◆ DIRECTIVE
Please retype the records below exactly, line for line, and leave out the pictures.

====== PROVIDED ENTRIES

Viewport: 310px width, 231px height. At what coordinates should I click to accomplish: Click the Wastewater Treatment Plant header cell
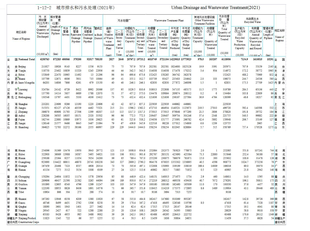tap(169, 21)
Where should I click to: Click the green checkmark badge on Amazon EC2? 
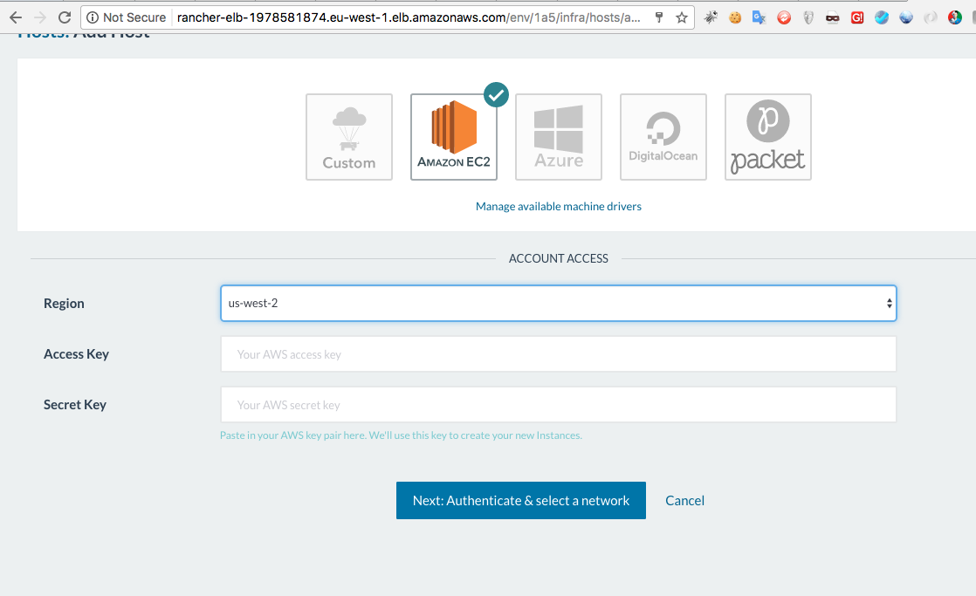pos(496,95)
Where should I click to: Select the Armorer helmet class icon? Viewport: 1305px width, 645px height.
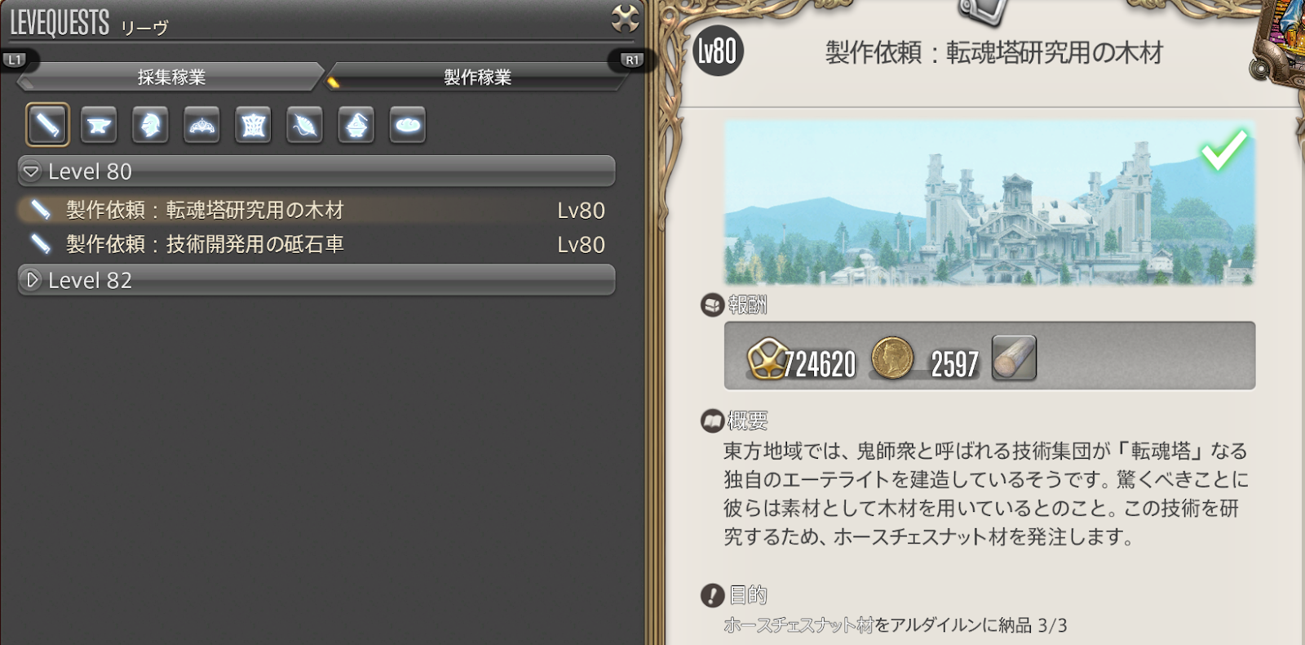click(150, 125)
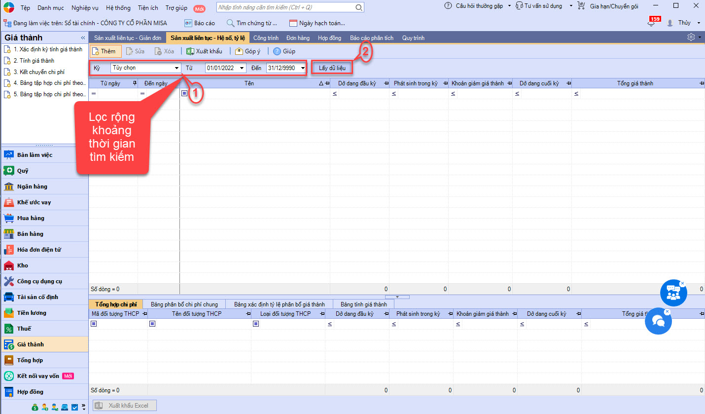
Task: Toggle the Loại đối tượng THCP filter checkbox
Action: tap(256, 324)
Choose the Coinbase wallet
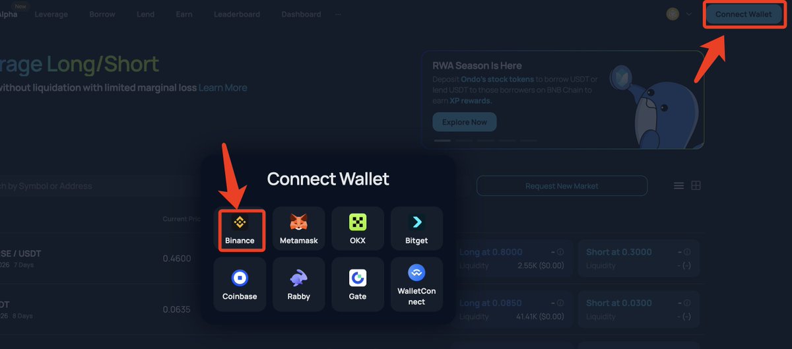The height and width of the screenshot is (349, 792). point(240,284)
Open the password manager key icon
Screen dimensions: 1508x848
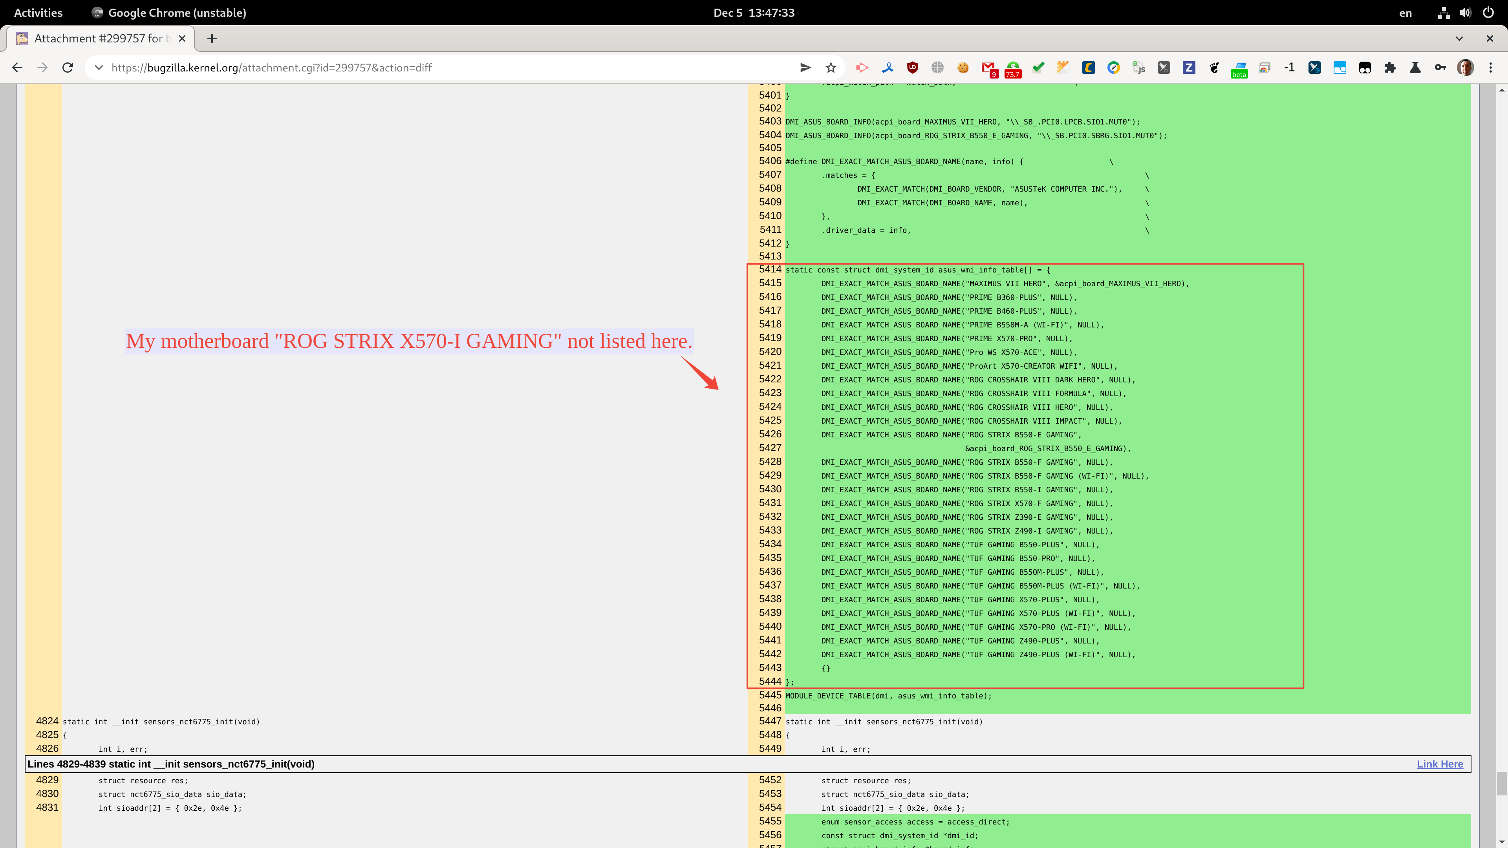pyautogui.click(x=1440, y=68)
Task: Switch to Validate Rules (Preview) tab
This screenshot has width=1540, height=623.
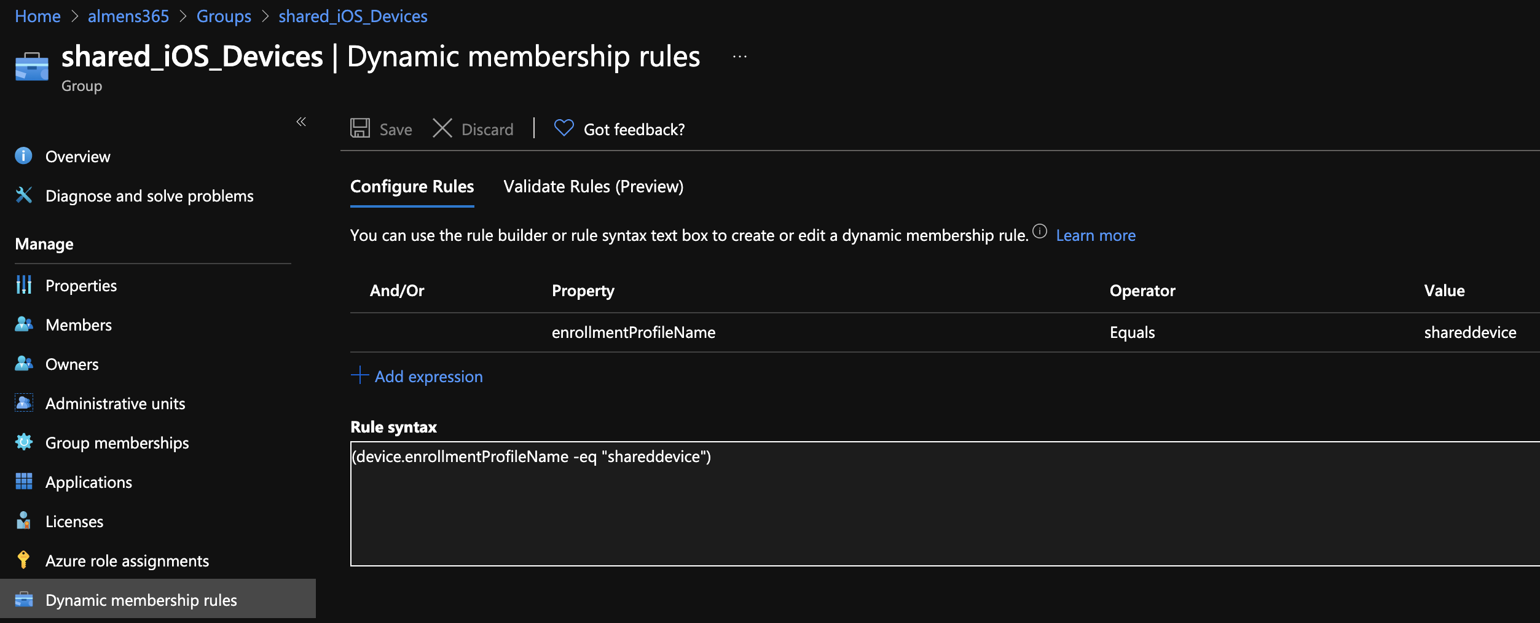Action: (x=593, y=187)
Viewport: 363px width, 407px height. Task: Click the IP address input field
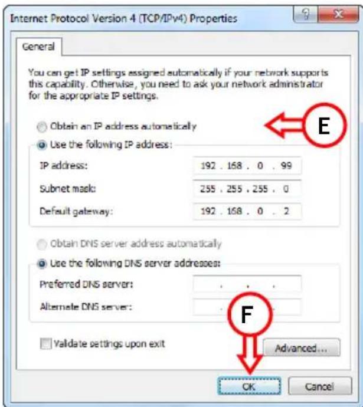(x=247, y=166)
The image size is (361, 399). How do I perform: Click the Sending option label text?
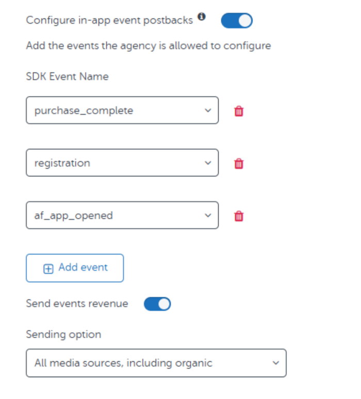point(63,334)
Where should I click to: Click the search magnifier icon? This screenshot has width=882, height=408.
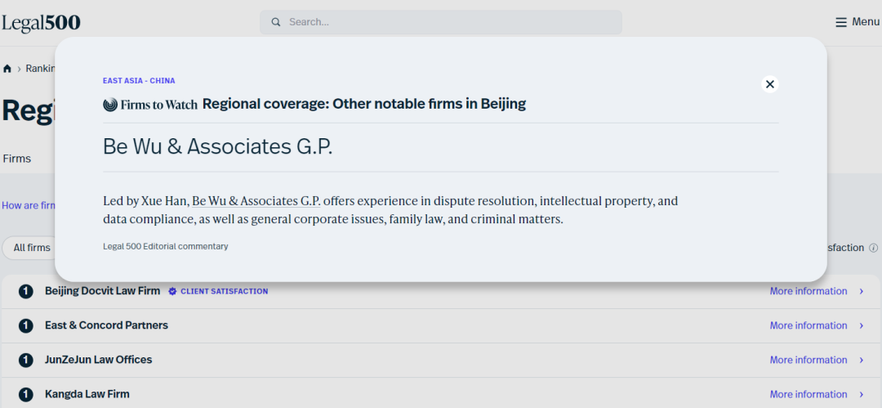point(276,22)

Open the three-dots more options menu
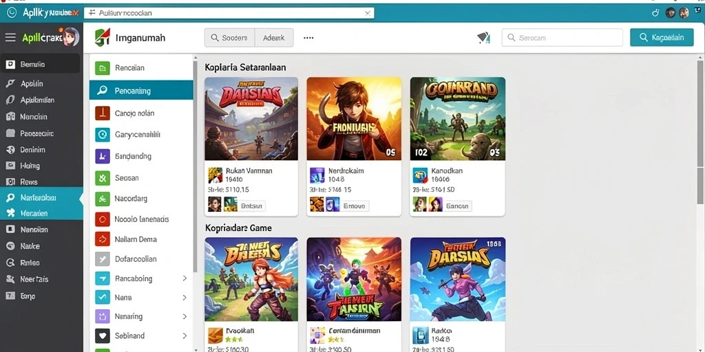pos(308,39)
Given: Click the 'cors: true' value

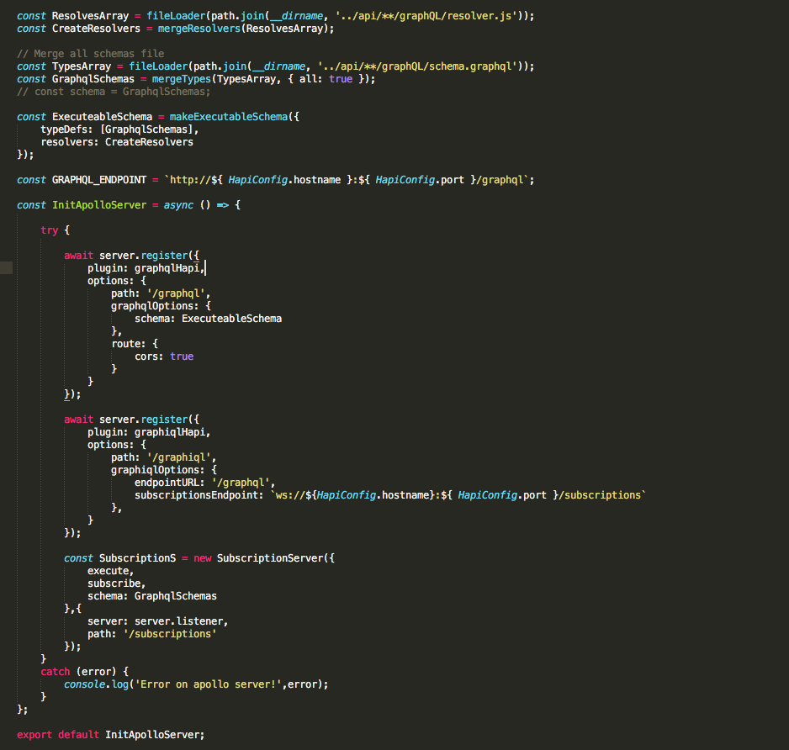Looking at the screenshot, I should tap(165, 356).
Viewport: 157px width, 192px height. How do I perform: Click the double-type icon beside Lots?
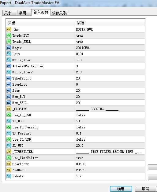coord(9,54)
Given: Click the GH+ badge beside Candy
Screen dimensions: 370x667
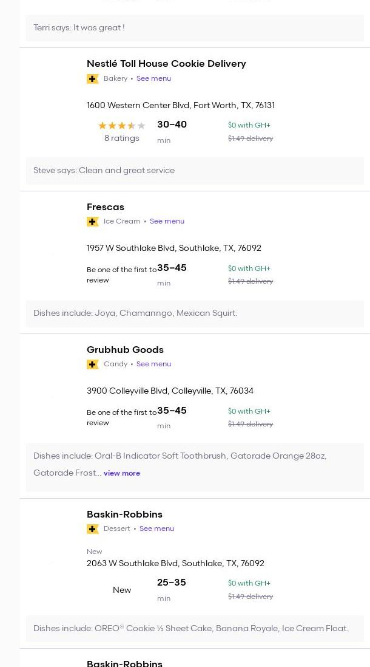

============

◆ OUTPUT FOR THIS TASK
Viewport: 310px width, 231px height. At what coordinates should I click to accomplish: Click the Wastewater Treatment Plant header cell
tap(169, 21)
Where should I click to: Click the green checkmark badge on Amazon EC2? 
pos(496,95)
Where should I click to: Select the Armorer helmet class icon? Viewport: 1305px width, 645px height.
click(150, 125)
Task: Toggle the Loại đối tượng THCP filter checkbox
Action: tap(256, 324)
Choose the Coinbase wallet
The height and width of the screenshot is (349, 792). point(240,284)
Open the password manager key icon
Screen dimensions: 1508x848
pyautogui.click(x=1440, y=68)
Task: Switch to Validate Rules (Preview) tab
This screenshot has width=1540, height=623.
Action: (x=593, y=187)
Viewport: 363px width, 407px height. Task: Click the IP address input field
(x=247, y=166)
The image size is (361, 399). How do I perform: Click the Sending option label text?
point(63,334)
Where should I click to: Click the search magnifier icon? This screenshot has width=882, height=408.
point(276,22)

Open the three-dots more options menu
pos(308,39)
Given: Click the 'cors: true' value

Looking at the screenshot, I should tap(165, 356).
Viewport: 157px width, 192px height. How do I perform: Click the double-type icon beside Lots?
coord(9,54)
Given: Click the GH+ badge beside Candy
Screen dimensions: 370x667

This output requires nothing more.